SOURCE MATERIAL:
········

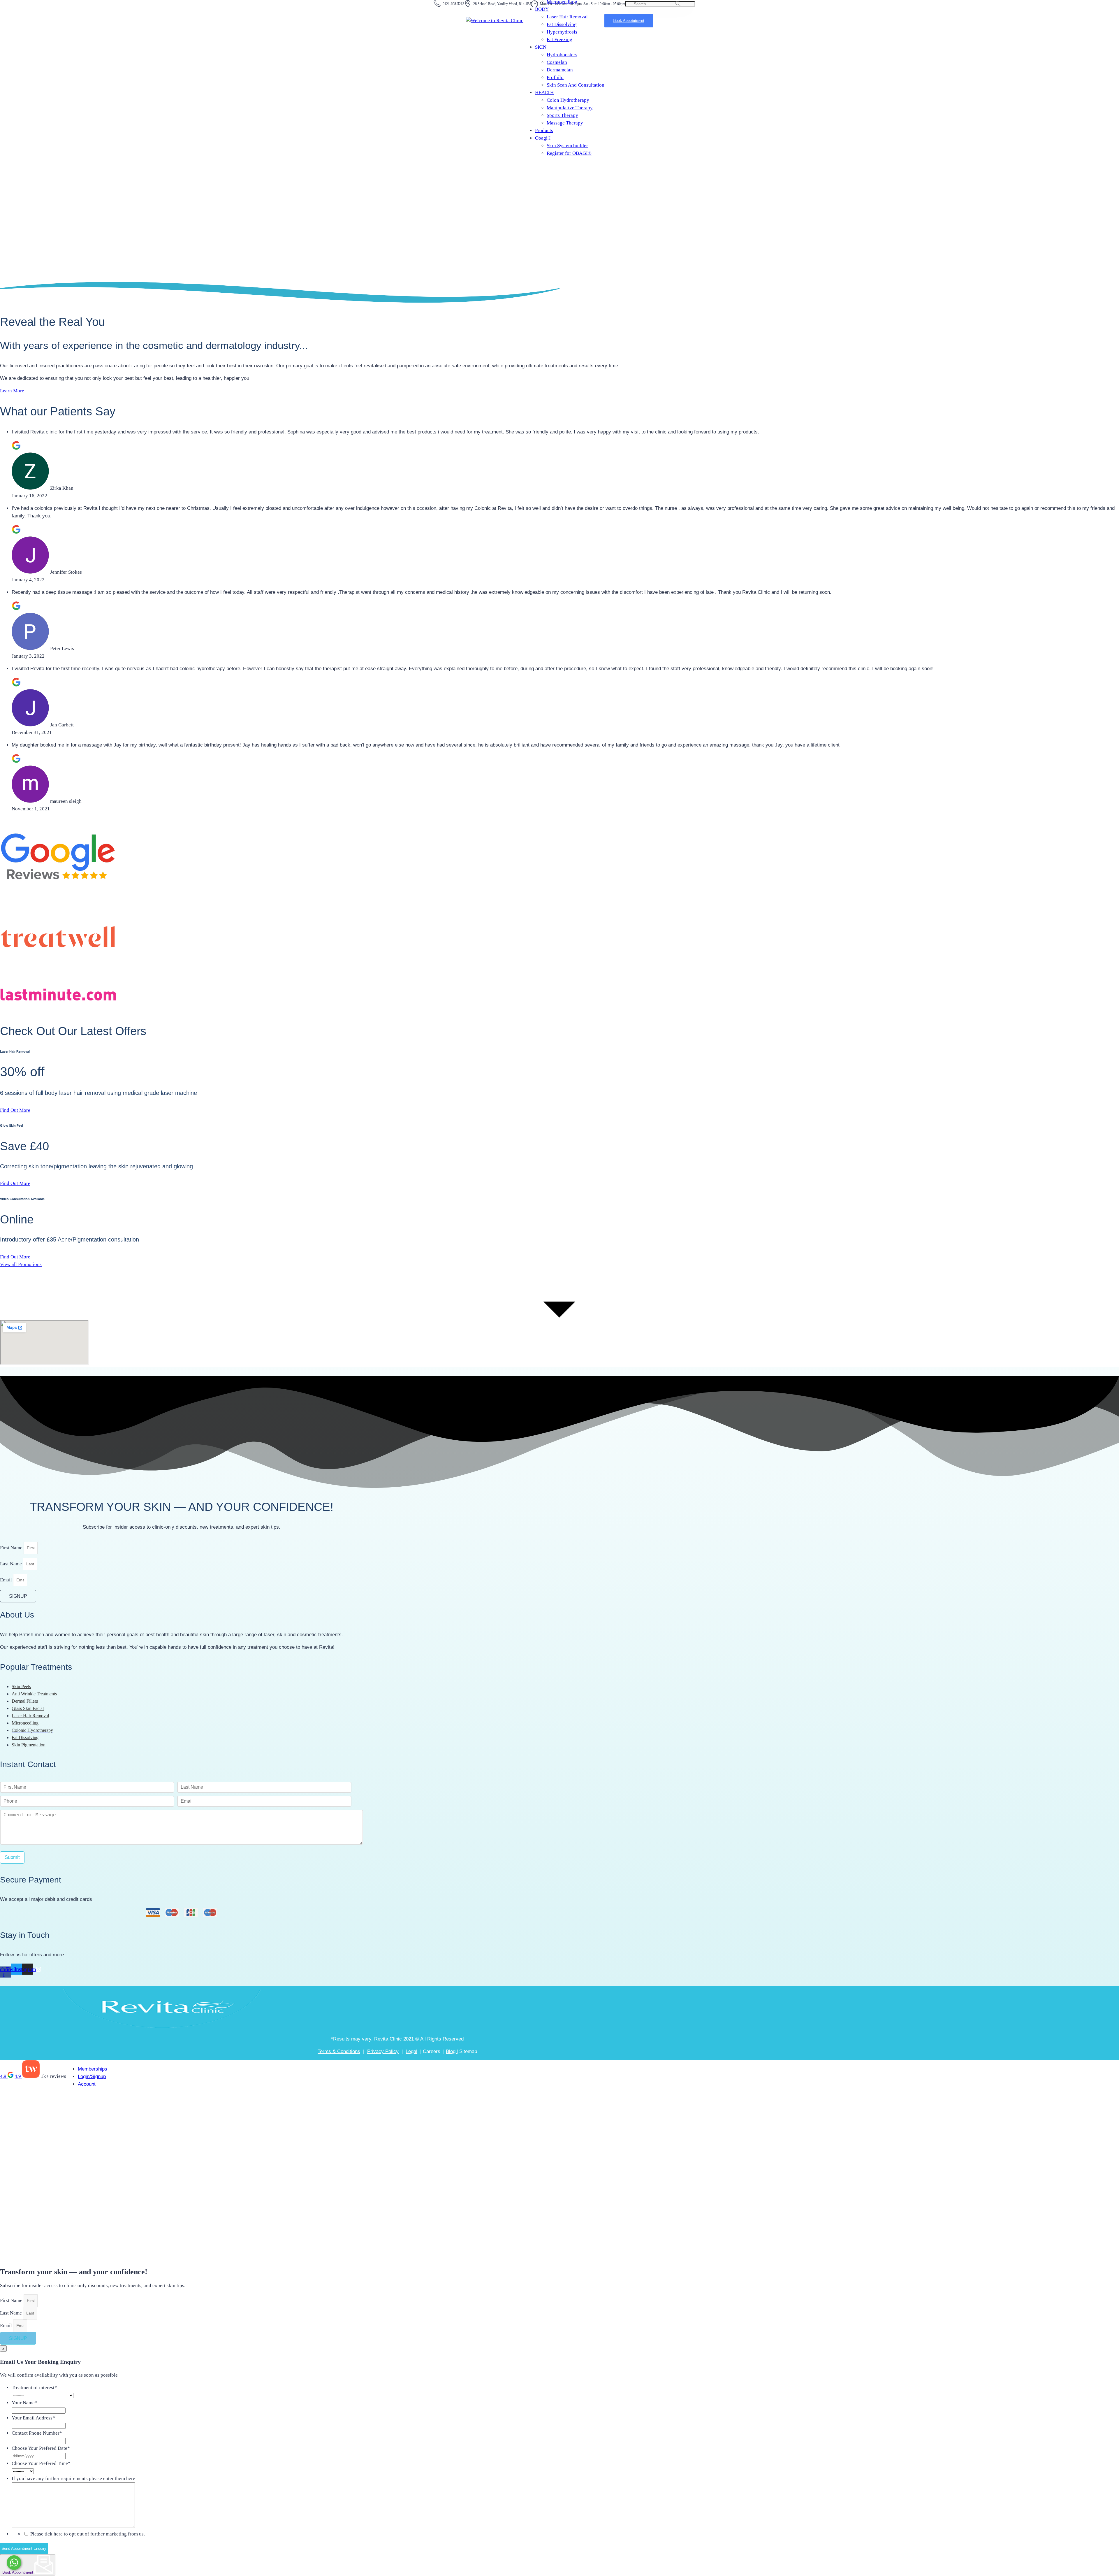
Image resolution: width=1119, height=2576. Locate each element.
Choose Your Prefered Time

········

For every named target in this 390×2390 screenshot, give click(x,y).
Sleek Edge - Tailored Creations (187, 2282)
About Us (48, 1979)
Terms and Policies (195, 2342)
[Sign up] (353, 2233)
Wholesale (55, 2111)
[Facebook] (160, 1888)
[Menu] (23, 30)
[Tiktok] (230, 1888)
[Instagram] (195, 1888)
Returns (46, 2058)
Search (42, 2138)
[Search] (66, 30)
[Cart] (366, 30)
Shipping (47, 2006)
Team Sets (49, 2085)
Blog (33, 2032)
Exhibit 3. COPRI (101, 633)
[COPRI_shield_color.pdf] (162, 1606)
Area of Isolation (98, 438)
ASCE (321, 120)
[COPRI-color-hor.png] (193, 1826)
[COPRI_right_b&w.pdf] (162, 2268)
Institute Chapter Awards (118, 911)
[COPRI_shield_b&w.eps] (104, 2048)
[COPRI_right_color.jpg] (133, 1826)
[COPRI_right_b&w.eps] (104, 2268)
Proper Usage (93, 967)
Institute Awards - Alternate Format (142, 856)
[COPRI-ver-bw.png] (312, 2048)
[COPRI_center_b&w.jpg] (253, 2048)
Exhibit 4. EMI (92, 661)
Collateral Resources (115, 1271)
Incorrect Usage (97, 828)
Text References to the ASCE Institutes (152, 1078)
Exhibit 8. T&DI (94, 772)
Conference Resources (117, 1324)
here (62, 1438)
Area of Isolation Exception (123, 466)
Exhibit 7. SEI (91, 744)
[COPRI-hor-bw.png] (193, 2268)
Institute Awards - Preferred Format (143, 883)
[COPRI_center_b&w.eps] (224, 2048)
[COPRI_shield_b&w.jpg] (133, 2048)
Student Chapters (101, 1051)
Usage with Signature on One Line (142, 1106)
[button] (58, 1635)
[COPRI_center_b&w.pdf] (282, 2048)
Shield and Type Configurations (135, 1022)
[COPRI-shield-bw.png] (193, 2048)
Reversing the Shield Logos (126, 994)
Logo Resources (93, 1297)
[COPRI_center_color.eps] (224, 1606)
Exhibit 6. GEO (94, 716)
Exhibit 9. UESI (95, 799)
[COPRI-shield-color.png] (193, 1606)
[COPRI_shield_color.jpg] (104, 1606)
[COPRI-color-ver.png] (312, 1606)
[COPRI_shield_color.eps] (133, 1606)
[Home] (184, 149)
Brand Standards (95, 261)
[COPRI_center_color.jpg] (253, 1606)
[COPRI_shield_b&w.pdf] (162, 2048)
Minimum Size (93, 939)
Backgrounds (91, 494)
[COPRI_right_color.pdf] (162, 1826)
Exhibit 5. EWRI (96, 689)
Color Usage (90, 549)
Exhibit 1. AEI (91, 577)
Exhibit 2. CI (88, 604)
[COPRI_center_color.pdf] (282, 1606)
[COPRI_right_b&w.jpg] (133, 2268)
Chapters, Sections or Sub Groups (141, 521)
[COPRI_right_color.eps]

········

DIRECTIONS FOR THIS TASK:
Using the entries above, extract exactly the span from the line with "[COPRI_center_b&w.pdf] (282, 2048)" to the line with "[COPRI_right_color.eps]", both lines included; leave out everything else.

OUTPUT OF THE EXERCISE:
[COPRI_center_b&w.pdf] (282, 2048)
Shield and Type Configurations (135, 1022)
[COPRI-shield-bw.png] (193, 2048)
Reversing the Shield Logos (126, 994)
Logo Resources (93, 1297)
[COPRI_center_color.eps] (224, 1606)
Exhibit 6. GEO (94, 716)
Exhibit 9. UESI (95, 799)
[COPRI-shield-color.png] (193, 1606)
[COPRI_shield_color.jpg] (104, 1606)
[COPRI-color-ver.png] (312, 1606)
[COPRI_shield_color.eps] (133, 1606)
[Home] (184, 149)
Brand Standards (95, 261)
[COPRI_center_color.jpg] (253, 1606)
[COPRI_shield_b&w.pdf] (162, 2048)
Minimum Size (93, 939)
Backgrounds (91, 494)
[COPRI_right_color.pdf] (162, 1826)
Exhibit 5. EWRI (96, 689)
Color Usage (90, 549)
Exhibit 1. AEI (91, 577)
Exhibit 2. CI (88, 604)
[COPRI_center_color.pdf] (282, 1606)
[COPRI_right_b&w.jpg] (133, 2268)
Chapters, Sections or Sub Groups (141, 521)
[COPRI_right_color.eps]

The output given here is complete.